■ **Exercise**
Nothing but a number should be given: how many lines of the records include "magenta"?

■ **Collected data**
────────

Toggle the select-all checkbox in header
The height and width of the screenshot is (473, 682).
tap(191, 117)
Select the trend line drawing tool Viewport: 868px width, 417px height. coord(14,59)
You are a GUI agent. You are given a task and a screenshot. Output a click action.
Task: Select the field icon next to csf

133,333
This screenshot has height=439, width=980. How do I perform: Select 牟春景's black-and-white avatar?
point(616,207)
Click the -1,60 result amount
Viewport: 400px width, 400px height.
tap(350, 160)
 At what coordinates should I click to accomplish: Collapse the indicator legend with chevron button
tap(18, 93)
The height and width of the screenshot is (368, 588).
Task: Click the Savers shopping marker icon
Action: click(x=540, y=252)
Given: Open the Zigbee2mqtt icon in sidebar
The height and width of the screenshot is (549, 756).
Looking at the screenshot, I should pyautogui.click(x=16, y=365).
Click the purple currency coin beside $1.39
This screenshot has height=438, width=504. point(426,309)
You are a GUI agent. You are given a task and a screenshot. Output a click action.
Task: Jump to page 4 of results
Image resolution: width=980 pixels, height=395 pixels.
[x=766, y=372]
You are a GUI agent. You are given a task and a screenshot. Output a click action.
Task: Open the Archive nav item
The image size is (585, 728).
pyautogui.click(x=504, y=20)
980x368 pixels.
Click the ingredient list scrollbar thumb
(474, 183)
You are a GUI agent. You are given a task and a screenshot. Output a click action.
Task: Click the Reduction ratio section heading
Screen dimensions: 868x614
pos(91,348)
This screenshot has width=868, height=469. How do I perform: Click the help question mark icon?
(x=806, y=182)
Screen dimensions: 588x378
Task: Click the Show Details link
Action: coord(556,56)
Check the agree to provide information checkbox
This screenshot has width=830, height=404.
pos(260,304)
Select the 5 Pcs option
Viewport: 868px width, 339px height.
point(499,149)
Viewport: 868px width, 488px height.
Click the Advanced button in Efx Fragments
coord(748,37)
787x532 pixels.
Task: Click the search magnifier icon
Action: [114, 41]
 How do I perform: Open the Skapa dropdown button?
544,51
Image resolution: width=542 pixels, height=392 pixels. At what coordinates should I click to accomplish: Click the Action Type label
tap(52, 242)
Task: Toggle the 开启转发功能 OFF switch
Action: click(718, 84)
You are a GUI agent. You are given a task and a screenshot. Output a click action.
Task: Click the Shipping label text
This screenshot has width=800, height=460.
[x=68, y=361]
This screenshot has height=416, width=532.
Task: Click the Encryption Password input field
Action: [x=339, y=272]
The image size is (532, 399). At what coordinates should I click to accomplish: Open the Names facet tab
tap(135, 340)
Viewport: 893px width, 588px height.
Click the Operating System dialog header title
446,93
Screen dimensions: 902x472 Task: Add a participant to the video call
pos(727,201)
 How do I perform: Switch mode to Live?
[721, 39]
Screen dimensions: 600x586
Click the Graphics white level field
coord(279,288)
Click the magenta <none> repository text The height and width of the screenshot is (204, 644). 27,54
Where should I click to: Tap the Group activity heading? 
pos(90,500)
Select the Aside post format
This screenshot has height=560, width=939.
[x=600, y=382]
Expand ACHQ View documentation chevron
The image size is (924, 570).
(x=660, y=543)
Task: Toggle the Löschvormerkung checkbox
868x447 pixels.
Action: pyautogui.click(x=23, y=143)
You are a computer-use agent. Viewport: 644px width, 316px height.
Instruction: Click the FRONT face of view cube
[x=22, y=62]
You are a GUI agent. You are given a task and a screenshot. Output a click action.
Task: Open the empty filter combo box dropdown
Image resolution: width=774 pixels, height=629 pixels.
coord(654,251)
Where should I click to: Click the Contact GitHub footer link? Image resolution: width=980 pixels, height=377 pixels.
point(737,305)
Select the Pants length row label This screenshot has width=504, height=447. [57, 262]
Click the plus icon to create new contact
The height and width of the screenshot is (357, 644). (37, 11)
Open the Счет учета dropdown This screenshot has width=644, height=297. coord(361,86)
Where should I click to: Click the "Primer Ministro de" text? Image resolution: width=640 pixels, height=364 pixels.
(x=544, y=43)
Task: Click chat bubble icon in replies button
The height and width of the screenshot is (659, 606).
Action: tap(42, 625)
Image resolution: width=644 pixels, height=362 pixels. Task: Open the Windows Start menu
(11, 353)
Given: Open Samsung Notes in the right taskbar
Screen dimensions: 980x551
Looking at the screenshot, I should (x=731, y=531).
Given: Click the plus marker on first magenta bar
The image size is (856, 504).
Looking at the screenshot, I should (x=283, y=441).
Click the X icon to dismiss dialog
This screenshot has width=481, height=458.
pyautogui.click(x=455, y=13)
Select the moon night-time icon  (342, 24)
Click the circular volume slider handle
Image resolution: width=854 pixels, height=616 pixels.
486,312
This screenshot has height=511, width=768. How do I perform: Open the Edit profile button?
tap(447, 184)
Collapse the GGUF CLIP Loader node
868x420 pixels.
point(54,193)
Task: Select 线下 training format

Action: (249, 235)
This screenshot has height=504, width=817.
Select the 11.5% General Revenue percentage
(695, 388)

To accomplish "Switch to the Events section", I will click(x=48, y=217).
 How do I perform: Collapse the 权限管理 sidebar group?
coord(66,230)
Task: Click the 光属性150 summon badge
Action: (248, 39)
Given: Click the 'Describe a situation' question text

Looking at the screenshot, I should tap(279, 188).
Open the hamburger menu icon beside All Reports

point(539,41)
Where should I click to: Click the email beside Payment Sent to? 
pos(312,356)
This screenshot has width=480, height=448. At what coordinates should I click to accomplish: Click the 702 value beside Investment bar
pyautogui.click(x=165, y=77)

────────

■ **Written answer**
2